Geochemical variability in MORB controlled by concurrent mixing and crystallisation

- Mixing and crystallisation occur concurrently in MORB.
- Coherent mixing relationships in MORB are apparent up to the ∼300 km scale.
- Ridge segmentation may represent a length scale over which melts are cogenetic.
- Magma mixing means information on mantle chemistry is lost in differentiated basalts.
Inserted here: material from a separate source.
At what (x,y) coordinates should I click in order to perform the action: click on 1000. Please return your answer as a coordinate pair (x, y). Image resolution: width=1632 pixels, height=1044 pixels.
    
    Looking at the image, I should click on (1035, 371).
The isotopic and elemental diversity in mid-ocean ridge basalts (MORB) traces the history of mantle differentiation, recycling and convective stirring. However, to interpret this record it is critical to account for the magma transport and storage processes modifying the primary geochemical variability of mantle derived melts. Magma mixing during low pressure differentiation is a key petrological process that controls the chemical variability of basalts throughout the global mid-ocean ridge system. Mixing occurs concurrent with crystallisation and must in general be dominant over any assimilatory processes in controlling the chemical evolution of basalts with MgO concentrations >5 wt% MgO. The effect of this mixing is to collapse the diversity of melt compositions leaving the mantle into the narrow range expressed in most mid-ocean ridge settings. In this context magma mixing can be viewed as contaminating the variance structure of primitive mantle melts, which leads to irreversible information loss on the sources and processes involved in melt generation unless primitive, unmixed, liquids and crystal phases are erupted. However, where we can track magma mixing, the homogenisation itself offers the potential to be an important petrological tool, which constrains the storage and transport processes magma experiences during its ascent through the mantle and crust. In the global dataset interrogated here systematic mixing trends are visible up to the length scales of first order ridge segmentation (∼300 km), indicating the possible links between surface tectonics and the record of mantle heterogeneity in basalts. The importance of magma mixing at mid-ocean ridges hints at the need to reevaluate the MORB-ocean island basalt chemical dichotomy, given the poorly understood mixing processes operating during intraplate magma transport from mantle to surface.